=== Brief ===
Decide whether each statement below agrees with the text on employer health insurance costs. Answer yes or no for each, and quote the words from the text that decide it.
1. Companies are preparing for the largest cost increase in 15 years.
2. Fewer employers plan cost-cutting changes to their health plans in 2026 than in 2024.
3. Before the current period of elevated growth, annual increases averaged about 5%.

=== Excerpt provided ===
↓↓↓

The cost of employer-provided health insurance is expected to rise sharply in 2026, with companies preparing for the highest increase in 15 years.
Why it matters: Employees will likely face higher premiums, deductibles, and copays, adding to the financial strain many are already experiencing due to high consumer prices.
The details:
- Workers can expect to pay an additional 6% to 7% in premiums on average, according to Mercer.
- 59% of employers intend to make cost-cutting changes to their health plans in 2026, up from 44% in 2024.
- These measures often involve requiring employees to pay more when seeking care through higher deductibles and out-of-pocket costs.
- Employers are also focusing on managing high-cost claims, measuring the performance of health programs, and making behavioral healthcare more accessible.
The projected 6.5% increase for 2026 marks the fourth consecutive year of elevated cost growth, following a decade of more moderate annual increases averaging about 3%.
What’s driving the increase:
- Higher prices for health care services and increased utilization are the primary factors.
- Advances in diagnostics and therapeutics, such as cancer treatments and weight-loss drugs, often cost more than the treatments they replace.
- Provider consolidation has improved their ability to negotiate reimbursement rates with insurers.

↑↑↑

=== Raw data ===
↓↓↓

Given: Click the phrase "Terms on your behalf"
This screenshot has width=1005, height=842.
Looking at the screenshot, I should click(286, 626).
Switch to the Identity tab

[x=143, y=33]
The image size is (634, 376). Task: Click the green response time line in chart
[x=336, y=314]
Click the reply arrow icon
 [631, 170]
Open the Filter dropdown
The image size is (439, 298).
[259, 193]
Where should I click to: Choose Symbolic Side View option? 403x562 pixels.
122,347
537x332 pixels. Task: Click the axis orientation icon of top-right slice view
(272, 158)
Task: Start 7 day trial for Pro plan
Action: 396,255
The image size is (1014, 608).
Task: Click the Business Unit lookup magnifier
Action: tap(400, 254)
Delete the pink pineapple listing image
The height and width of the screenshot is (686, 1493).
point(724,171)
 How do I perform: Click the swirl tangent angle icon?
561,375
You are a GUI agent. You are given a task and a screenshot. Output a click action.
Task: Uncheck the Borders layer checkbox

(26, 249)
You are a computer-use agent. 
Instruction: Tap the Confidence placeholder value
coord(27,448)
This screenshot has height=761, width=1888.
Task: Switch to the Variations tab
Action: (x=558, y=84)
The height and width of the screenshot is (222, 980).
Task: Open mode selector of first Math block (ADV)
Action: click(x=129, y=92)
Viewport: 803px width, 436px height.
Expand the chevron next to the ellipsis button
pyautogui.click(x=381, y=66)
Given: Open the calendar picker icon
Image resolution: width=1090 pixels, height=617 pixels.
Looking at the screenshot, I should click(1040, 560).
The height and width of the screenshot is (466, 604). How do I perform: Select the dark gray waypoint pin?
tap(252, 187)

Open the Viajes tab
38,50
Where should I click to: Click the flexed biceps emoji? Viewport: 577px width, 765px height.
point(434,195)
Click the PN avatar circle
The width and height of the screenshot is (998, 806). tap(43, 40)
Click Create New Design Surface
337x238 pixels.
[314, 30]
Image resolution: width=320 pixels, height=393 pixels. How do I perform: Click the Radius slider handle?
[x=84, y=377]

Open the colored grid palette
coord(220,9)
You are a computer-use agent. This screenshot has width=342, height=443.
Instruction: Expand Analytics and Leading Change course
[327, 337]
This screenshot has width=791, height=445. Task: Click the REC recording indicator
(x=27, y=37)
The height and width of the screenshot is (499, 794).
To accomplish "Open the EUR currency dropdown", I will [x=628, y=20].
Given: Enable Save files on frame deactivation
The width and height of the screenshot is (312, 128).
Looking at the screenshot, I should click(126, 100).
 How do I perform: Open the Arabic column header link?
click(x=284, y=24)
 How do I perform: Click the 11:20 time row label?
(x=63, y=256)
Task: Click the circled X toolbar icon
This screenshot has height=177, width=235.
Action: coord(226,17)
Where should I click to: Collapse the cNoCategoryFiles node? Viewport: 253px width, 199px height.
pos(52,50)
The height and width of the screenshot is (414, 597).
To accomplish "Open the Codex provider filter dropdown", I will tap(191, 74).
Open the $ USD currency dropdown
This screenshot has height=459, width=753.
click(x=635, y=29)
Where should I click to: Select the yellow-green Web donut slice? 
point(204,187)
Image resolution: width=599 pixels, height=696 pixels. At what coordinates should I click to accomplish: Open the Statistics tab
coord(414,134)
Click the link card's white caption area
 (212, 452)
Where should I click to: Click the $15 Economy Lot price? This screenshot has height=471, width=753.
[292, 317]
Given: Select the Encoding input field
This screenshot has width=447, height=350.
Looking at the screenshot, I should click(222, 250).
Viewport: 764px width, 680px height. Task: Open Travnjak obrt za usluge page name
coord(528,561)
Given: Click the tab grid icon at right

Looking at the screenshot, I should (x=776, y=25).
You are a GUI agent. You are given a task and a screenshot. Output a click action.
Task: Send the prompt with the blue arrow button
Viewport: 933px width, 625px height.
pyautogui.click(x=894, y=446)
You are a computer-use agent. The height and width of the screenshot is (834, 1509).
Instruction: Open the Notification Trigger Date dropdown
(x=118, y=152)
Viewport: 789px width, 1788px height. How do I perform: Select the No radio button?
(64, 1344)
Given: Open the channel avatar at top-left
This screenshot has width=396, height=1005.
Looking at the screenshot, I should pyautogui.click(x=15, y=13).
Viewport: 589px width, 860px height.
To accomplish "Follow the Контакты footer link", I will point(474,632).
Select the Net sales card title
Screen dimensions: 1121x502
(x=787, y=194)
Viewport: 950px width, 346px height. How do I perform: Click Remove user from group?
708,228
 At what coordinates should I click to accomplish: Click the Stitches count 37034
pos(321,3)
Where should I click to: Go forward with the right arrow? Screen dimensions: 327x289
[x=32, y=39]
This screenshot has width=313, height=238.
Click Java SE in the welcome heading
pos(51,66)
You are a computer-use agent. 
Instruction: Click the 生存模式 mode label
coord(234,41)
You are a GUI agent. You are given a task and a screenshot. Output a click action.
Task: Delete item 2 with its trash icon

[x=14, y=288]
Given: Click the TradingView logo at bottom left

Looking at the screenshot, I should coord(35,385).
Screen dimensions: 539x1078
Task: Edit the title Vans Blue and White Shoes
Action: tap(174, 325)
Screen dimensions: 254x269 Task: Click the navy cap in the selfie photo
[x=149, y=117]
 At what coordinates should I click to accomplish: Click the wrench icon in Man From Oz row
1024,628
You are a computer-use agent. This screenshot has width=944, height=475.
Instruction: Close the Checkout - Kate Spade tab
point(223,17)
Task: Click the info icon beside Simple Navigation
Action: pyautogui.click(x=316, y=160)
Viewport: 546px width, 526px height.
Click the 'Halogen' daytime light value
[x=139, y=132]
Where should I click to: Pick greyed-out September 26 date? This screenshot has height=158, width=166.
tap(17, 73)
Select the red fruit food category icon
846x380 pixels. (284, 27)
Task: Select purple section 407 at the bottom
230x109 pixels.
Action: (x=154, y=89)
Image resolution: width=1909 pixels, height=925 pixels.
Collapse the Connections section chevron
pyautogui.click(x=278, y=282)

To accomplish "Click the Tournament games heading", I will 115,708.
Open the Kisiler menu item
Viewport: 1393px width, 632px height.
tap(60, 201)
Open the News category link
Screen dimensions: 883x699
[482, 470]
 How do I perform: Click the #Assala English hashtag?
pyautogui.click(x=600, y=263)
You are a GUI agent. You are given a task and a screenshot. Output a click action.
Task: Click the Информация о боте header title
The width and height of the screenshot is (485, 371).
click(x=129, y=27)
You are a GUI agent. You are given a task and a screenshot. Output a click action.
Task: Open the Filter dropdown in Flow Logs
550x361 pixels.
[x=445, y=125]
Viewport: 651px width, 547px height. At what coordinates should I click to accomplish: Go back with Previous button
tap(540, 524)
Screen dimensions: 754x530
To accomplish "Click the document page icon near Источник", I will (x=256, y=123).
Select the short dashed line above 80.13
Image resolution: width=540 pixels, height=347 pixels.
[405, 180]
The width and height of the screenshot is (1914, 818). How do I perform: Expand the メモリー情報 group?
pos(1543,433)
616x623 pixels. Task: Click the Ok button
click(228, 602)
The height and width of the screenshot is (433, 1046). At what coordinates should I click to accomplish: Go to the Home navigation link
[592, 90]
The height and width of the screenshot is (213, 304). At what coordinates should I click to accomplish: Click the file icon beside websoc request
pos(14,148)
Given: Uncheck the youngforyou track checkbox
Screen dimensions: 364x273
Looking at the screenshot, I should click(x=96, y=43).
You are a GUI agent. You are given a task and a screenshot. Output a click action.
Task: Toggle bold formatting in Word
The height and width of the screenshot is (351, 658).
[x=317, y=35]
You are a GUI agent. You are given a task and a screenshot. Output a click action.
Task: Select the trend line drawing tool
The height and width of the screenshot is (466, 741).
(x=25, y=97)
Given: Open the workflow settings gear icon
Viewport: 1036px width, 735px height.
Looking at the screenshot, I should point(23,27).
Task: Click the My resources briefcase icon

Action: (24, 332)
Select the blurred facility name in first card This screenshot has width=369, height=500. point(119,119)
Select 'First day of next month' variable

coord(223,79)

↑↑↑

=== Exercise response ===
1. Yes: "companies preparing for the highest increase in 15 years"
2. No: "59% of employers intend to make cost-cutting changes to their health plans in 2026, up from 44% in 2024"
3. No: "a decade of more moderate annual increases averaging about 3%"